La aprobación de la Jurisdicción Especial para la Paz (JEP) en el Congreso tiene ciertos parecidos con la aprobación de la reelección de Álvaro Uribe. Ambos procesos tuvieron como justificación acabar con las Farc. Ambos descuadraron los equilibrios que estipula la Constitución para garantizar la armonía entre los poderes y el funcionamiento de la justicia. Y ambos se llevaron a cabo por métodos cuestionables. Pues, ¿qué diferencia hay entre la ‘yidispolítica’ –castigada por la Corte Suprema– y el ultimátum del presidente Santos, amenazando con expulsar del gobierno a quienes no apoyaran la JEP, lo cual, en la práctica, significa retirarles cuotas burocráticas y sacarles la cuchara del frasco de mermelada?

La diferencia es que en el primer caso hubo investigaciones y hasta cárcel, mientras que el segundo ha sido interpretado por los guardianes de la opinión pública como ‘normal’. Las mismas voces que censuraron en su momento la reelección –más por antiuribismo medular que por preocupación sincera por la carta magna– hoy aplauden que, con idénticos recursos, se haya concebido una distorsión institucional mucho peor. Pues no nos quepa duda de que la JEP tendrá, para la justicia colombiana, el efecto de un encontronazo con un asteroide. (Algunos dirán que tampoco es que hubiera mucho que valiera la pena proteger del impacto).

La otra diferencia importante es que la reelección presidencial fue derogada, mientras que la JEP, y el resto del acuerdo con las Farc, acaban de ser ‘blindados’ por la Corte Constitucional por tres periodos presidenciales. Visite el lector en estos días el pabellón de maternidad de una clínica: esos recién nacidos serán casi adolescentes cuando Colombia vuelva a ser libre de tomar sus propias decisiones sin pasar por el tamiz del Acuerdo Final. O quizá no lo vuelva a ser nunca: bien sabemos que en nuestro país no hay nada más permanente y expansivo que lo transitorio.

En esos doce años muchas cosas cambiarán en el mundo. Almorzaremos carne de laboratorio cultivada de células madre, los cielos de las ciudades serán surcados por drones llevando artículos a domicilio, buena parte de nuestra energía eléctrica provendrá del sol y tal vez habremos encontrado un tratamiento efectivo contra el cáncer. Pero Colombia, como una yudoca inexperta sujetada contra el suelo por una contrincante incansable y tenaz, seguirá atrapada en el enredalapita del acuerdo con las Farc. Un texto de consulta indispensable para el funcionamiento del país hasta 2030 (o más).

Tu tarea: Transcribe sin cambios el pasaje del texto sobre la JEP que empieza en las palabras "La otra diferencia" y termina después de "que lo transitorio.".

Material proporcionado:
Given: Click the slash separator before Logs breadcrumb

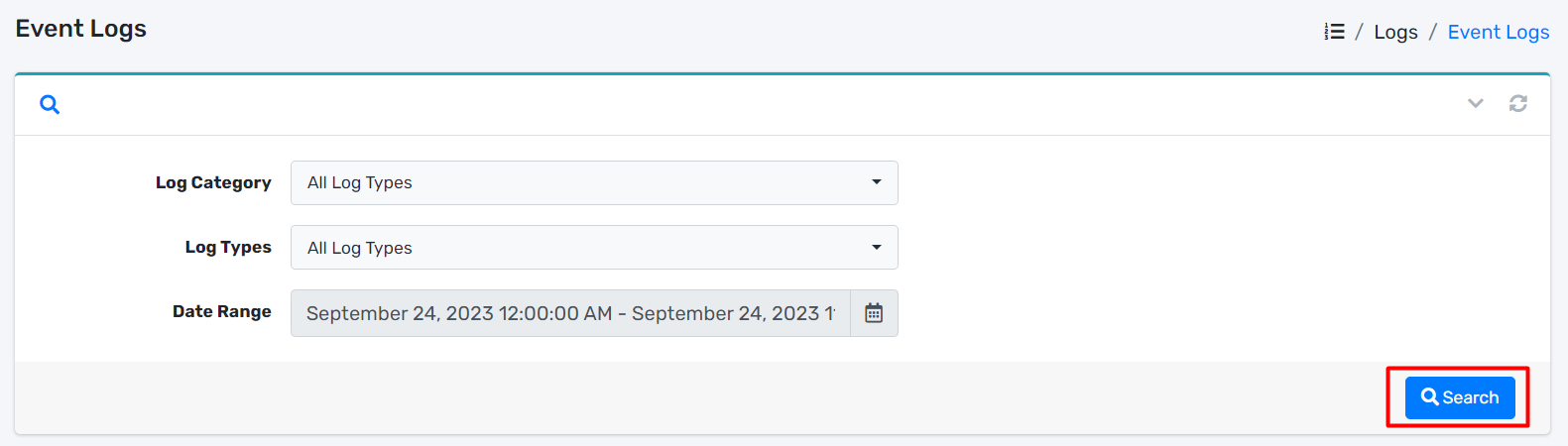Looking at the screenshot, I should tap(1360, 32).
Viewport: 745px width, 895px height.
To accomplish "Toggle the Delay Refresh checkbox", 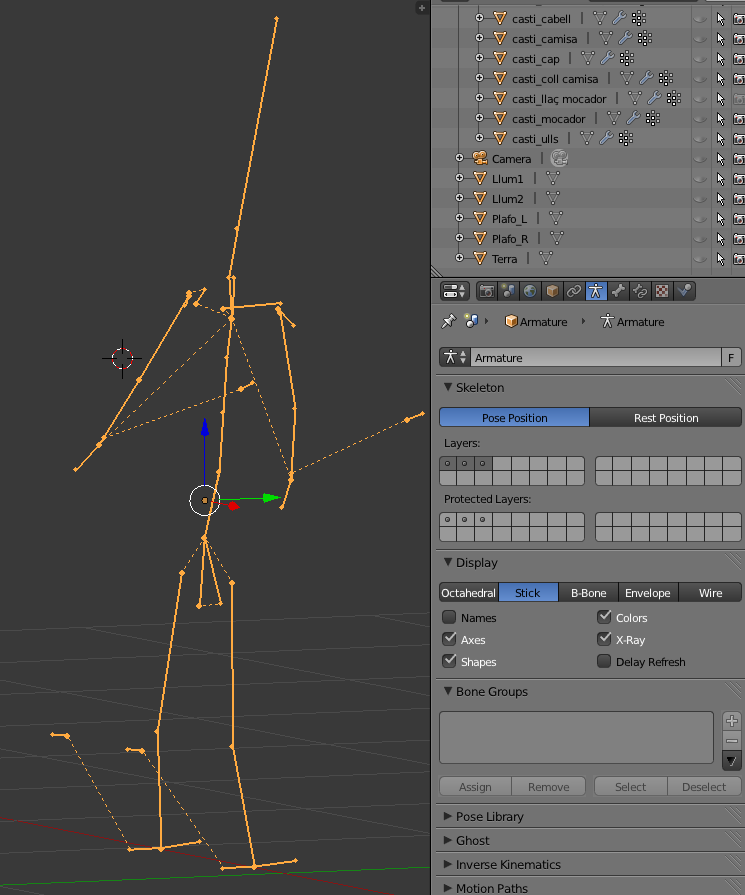I will click(x=604, y=661).
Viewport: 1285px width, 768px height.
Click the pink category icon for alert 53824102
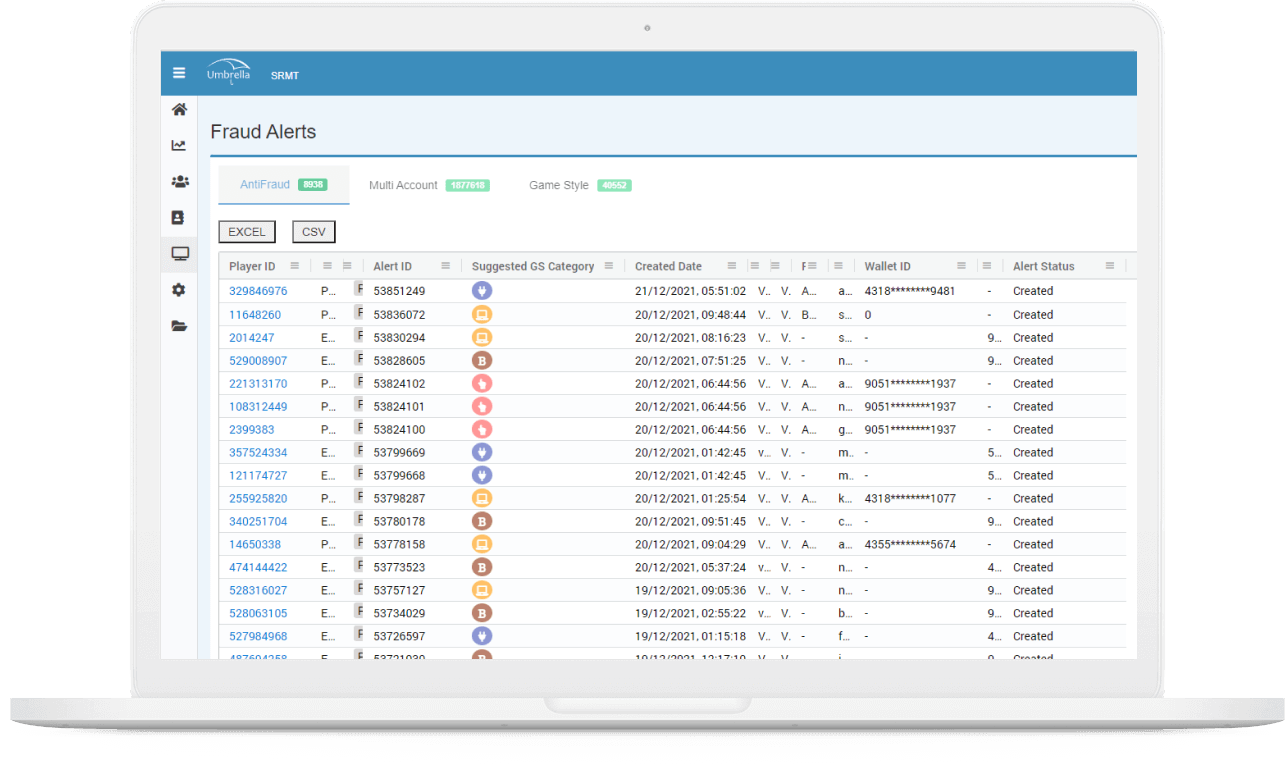point(483,383)
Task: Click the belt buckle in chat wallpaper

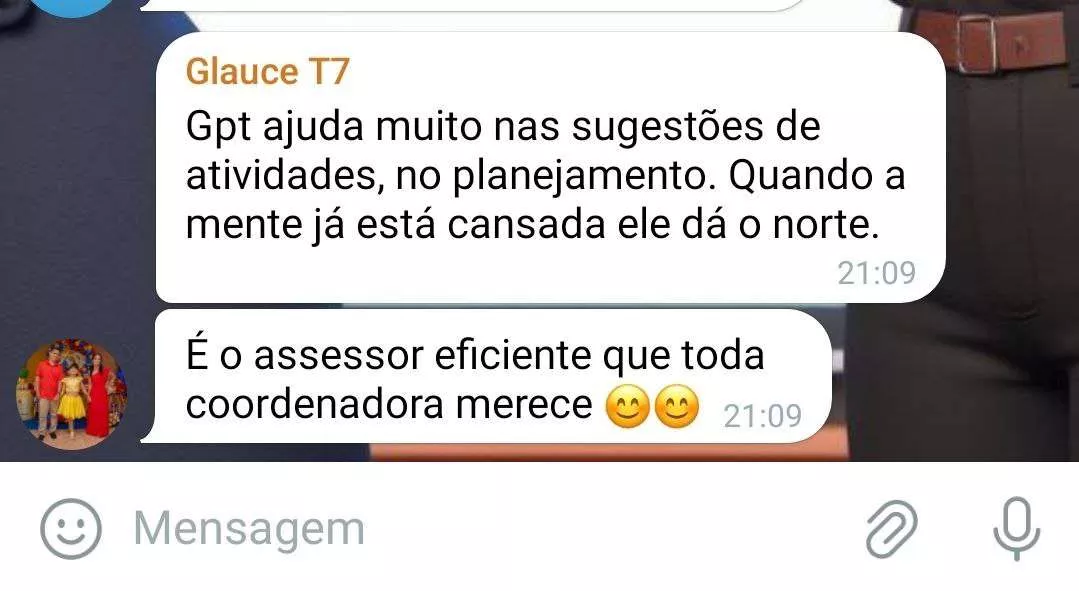Action: click(x=975, y=43)
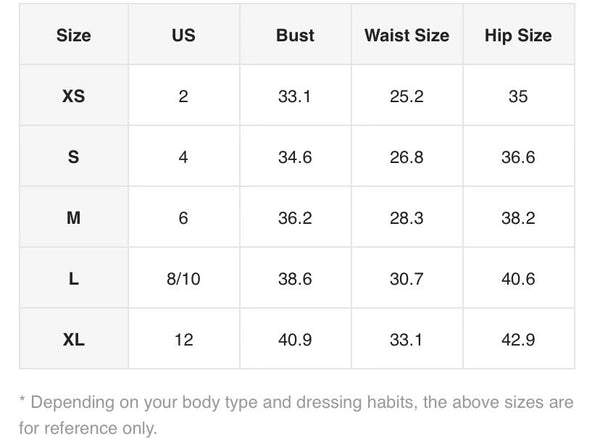Select the XS bust value 33.1
Image resolution: width=600 pixels, height=439 pixels.
pyautogui.click(x=295, y=97)
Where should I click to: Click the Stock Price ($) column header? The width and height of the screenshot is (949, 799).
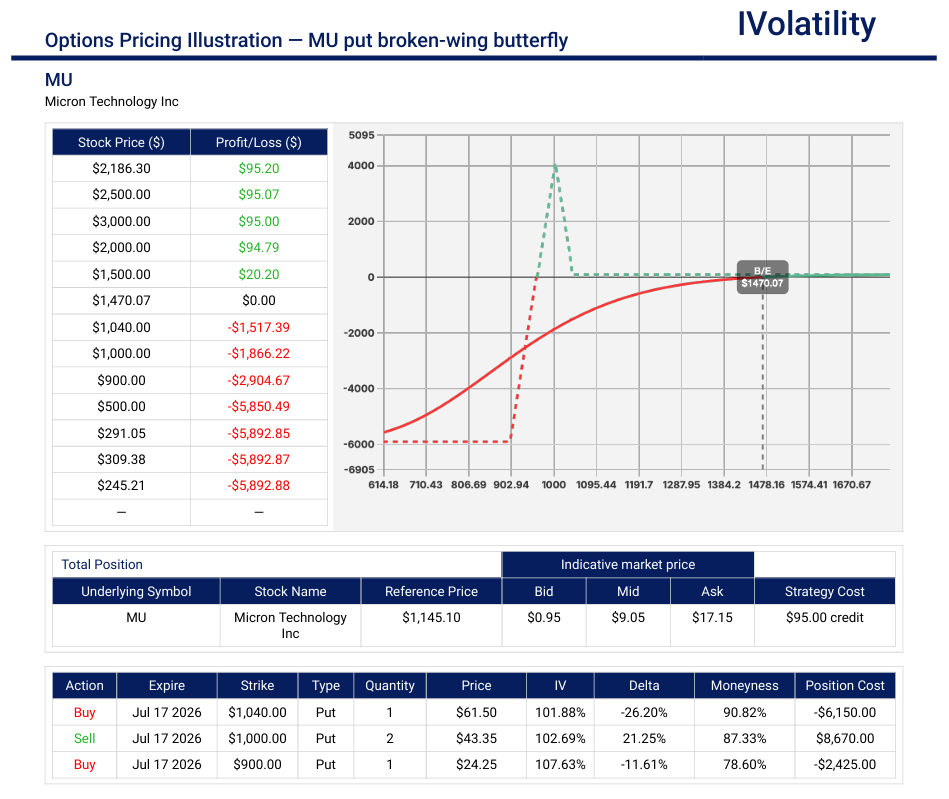click(x=121, y=142)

Resultado de la tarea:
La otra diferencia importante es que la reelección presidencial fue derogada, mientras que la JEP, y el resto del acuerdo con las Farc, acaban de ser ‘blindados’ por la Corte Constitucional por tres periodos presidenciales. Visite el lector en estos días el pabellón de maternidad de una clínica: esos recién nacidos serán casi adolescentes cuando Colombia vuelva a ser libre de tomar sus propias decisiones sin pasar por el tamiz del Acuerdo Final. O quizá no lo vuelva a ser nunca: bien sabemos que en nuestro país no hay nada más permanente y expansivo que lo transitorio.